When Howitt got to Menindee he sent King on ahead to Melbourne, escorted by Edwin Welch and Weston Phillips. King arrived back in Melbourne on 29 November 1861 where he was hailed as a hero and mobbed by the admiring colonists of Victoria. King received a gold watch and a pension of £180 a year from the Royal Society of Victoria. King was a deeply reluctant celebrity: still physically and emotionally fragile, he struggled to deal with the frenzied public interest in him.

King was cared for by his sister, Elizabeth, at her house in Westbury Street, St Kilda. In 1863 he went to Tasmania to see if it would aid his recovery, arriving in Hobart on the SS Black Swan on Sunday, 1 February. King returned to Melbourne and was present at the inauguration of the Burke & Wills statue on the corner of Collins and Russell Streets in Melbourne on 21 April 1865, the fourth anniversary of their return to Cooper Creek.
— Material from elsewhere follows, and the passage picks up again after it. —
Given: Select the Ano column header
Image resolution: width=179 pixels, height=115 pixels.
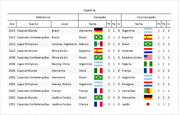Looking at the screenshot, I should [x=12, y=24].

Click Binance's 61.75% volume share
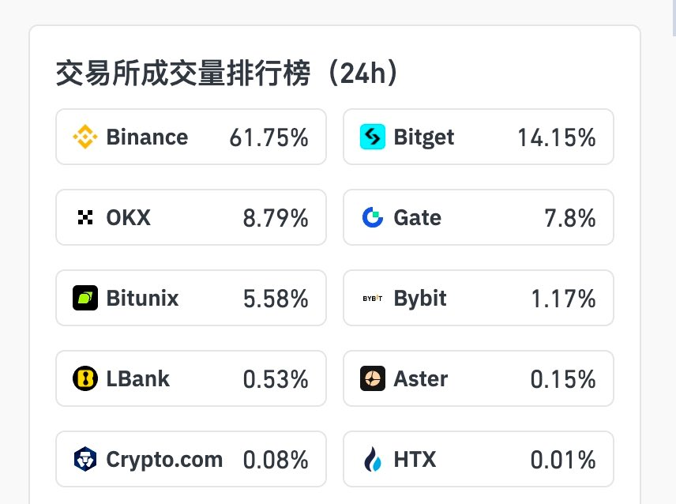click(x=269, y=137)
In 1865 he bought a house in Octavia Street, St Kilda, and on 22 August 1871 he married his cousin, Mary Richmond, at the Wesley Church on Lonsdale Street. King never fully recovered from the privations suffered while on the expedition, and in 1869 his health began to deteriorate. During November and December 1871 he was so ill he was cared for at his sister's house in Drummond Street, Carlton. He returned home to St Kilda and died prematurely of pulmonary tuberculosis on 15 January 1872 aged 33. His pall-bearers were Ferdinand von Mueller, Dr David Wilkie and Inspector James M Gilmour. He is buried in the Melbourne General Cemetery.

He was not related to his contemporary, surveyor and explorer Stephen King, a participant in John McDouall Stuart's successful 1861–1862 expedition.